── Task material ──

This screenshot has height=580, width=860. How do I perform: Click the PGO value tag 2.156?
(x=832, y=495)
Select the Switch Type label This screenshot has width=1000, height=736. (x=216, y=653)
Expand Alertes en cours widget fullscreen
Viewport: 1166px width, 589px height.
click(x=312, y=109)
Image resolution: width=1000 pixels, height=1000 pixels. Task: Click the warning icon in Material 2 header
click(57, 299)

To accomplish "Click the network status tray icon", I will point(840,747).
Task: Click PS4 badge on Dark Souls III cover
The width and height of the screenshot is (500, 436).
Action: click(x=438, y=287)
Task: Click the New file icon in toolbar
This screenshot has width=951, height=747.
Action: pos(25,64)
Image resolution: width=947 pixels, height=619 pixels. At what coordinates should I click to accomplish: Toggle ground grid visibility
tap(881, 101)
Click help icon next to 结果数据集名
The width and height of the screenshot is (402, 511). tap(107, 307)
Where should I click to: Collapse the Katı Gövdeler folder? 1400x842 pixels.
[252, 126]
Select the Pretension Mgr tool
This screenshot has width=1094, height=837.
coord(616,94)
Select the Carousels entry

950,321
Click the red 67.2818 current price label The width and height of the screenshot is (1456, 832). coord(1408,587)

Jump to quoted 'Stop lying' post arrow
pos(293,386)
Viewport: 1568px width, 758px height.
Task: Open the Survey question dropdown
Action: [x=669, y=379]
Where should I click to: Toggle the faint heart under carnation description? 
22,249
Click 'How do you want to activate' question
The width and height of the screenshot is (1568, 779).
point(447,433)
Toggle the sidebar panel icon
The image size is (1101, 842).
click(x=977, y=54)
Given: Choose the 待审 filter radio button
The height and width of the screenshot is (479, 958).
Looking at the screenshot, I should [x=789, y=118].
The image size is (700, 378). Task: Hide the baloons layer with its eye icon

───

Your output should be an exact copy of every line from the one containing "The height and" through the end of the records.

The height and width of the screenshot is (479, 958).
Looking at the screenshot, I should [x=789, y=118].
The image size is (700, 378). Task: Hide the baloons layer with its eye icon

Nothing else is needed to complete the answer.